WORK REQUEST
The entries below must be transcribed exactly. Leave nothing out.

PROVIDED ENTRIES
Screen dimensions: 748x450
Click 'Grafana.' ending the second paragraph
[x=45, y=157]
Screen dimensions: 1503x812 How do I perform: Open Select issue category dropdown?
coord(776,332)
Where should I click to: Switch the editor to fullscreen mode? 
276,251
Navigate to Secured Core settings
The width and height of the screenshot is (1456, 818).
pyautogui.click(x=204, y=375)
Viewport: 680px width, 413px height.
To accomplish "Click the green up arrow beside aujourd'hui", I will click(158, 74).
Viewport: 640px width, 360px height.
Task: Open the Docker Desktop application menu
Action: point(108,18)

ANSWER TO THE EXERCISE
Screen dimensions: 748x450
Click 'Grafana.' ending the second paragraph
[x=45, y=157]
Screen dimensions: 1503x812 How do I perform: Open Select issue category dropdown?
coord(776,332)
Where should I click to: Switch the editor to fullscreen mode? 
276,251
Navigate to Secured Core settings
The width and height of the screenshot is (1456, 818).
pyautogui.click(x=204, y=375)
Viewport: 680px width, 413px height.
To accomplish "Click the green up arrow beside aujourd'hui", I will click(158, 74).
Viewport: 640px width, 360px height.
Task: Open the Docker Desktop application menu
Action: point(108,18)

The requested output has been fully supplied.